■ DO THIS: Substitute "capture" for "screenshot" throughout the entries below and write them out again with nothing else changed. Leave the pictures out.

Entries from a dataset:
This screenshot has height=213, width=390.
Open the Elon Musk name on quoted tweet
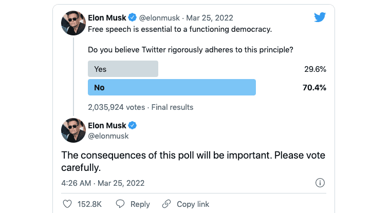point(107,17)
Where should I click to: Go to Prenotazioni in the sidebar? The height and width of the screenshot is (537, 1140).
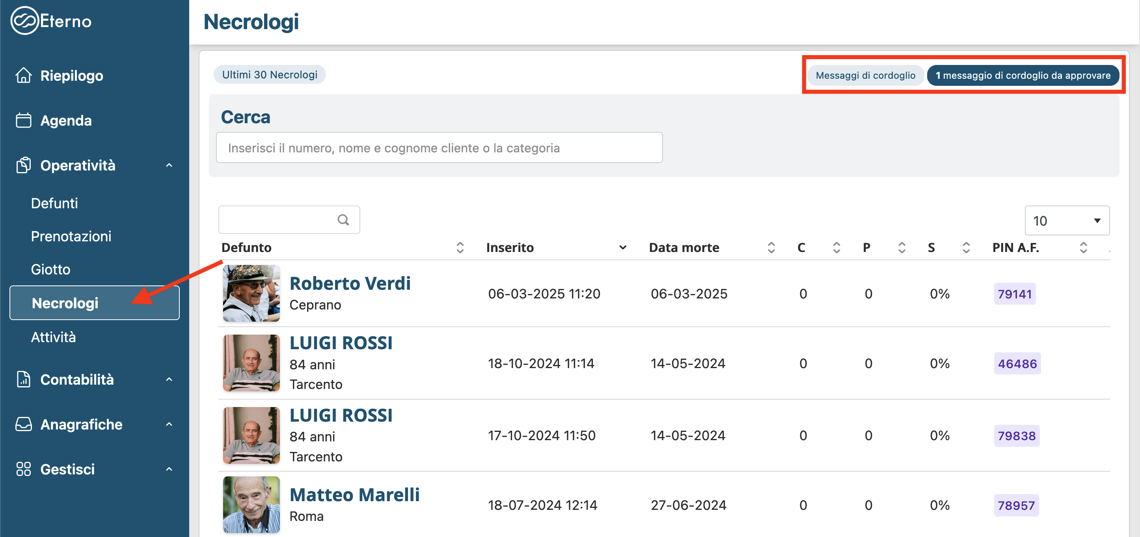pyautogui.click(x=71, y=236)
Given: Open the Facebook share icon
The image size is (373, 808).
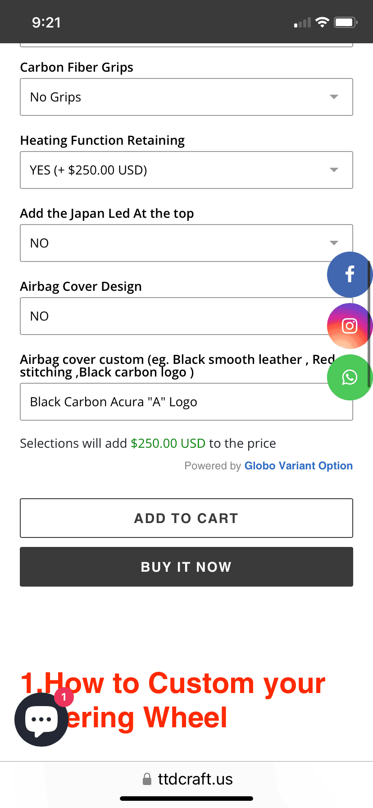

■ WRITTEN SOLUTION:
This capture has height=213, width=390.
Open the Elon Musk name on quoted tweet
point(107,17)
Where should I click to: Go to Prenotazioni in the sidebar? The height and width of the capture is (537, 1140).
pyautogui.click(x=71, y=236)
Given: Open the Facebook share icon
The image size is (373, 808).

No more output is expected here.